More than half of American registered voters think Libertarian Party presidential candidate Gary Johnson should be included in this month’s presidential debate and nearly half believe that Green Party candidate Jill Stein should be there, too, according to a new poll released Thursday.
In the Morning Consult poll, 52 percent said they believe that Johnson, the former two-term Republican governor of New Mexico, should be allowed to participate in the debate with Democratic presidential candidate Hillary Clinton and Republican White House hopeful Donald Trump, while 22 percent said he shouldn’t be included. Twenty-six percent of respondents to the poll were undecided.
As for Stein, registered voters by 47-26 percent said she should be included while 27 percent were undecided.
Among major party supporters, 49 percent of Democrats and 48 percent of Republicans favor including Johnson in the Sept. 26 debate at New York’s Hofstra University. Both third-party candidates fared will among independent voters – 58 percent said Johnson should be part of the debates while 52 percent backed Stein’s inclusion.
Johnson and Stein need to reach 15 percent in an average of polls to gain debate spots.
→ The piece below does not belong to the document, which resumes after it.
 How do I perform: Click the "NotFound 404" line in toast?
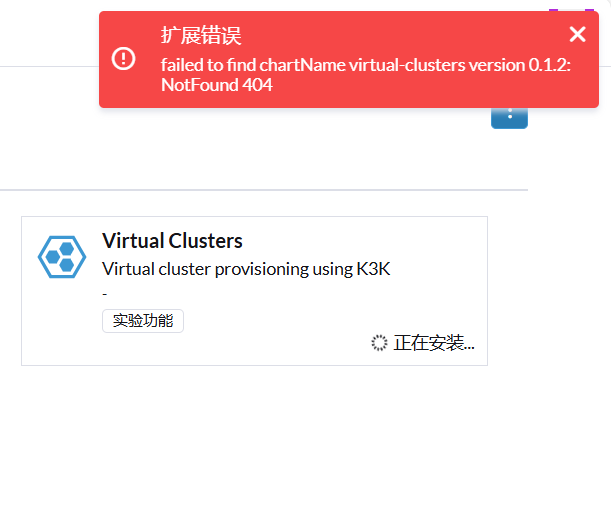(217, 85)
In a four-way match-up Johnson was at 7.6 percent in Real Clear Politics’ poll average and Stein was at 3.2 percent.
Purple PAC – a super political action committee that once supported Kentucky Sen. Rand Paul’s failed Republican presidential run – recently spent $1 million on advertising for Johnson in hopes of boosting his poll numbers.
In an interview with McClatchy this week, Ed Crane, Purple PAC’s founder and co-founder of the libertarian-leaning Cato Institute, blasted the 15 percent threshold established by the bipartisan Commission on Presidential Debates as “arbitrary.”
“They have the ability to approve Gary’s participation in the debate,” Crane said. “And they should.”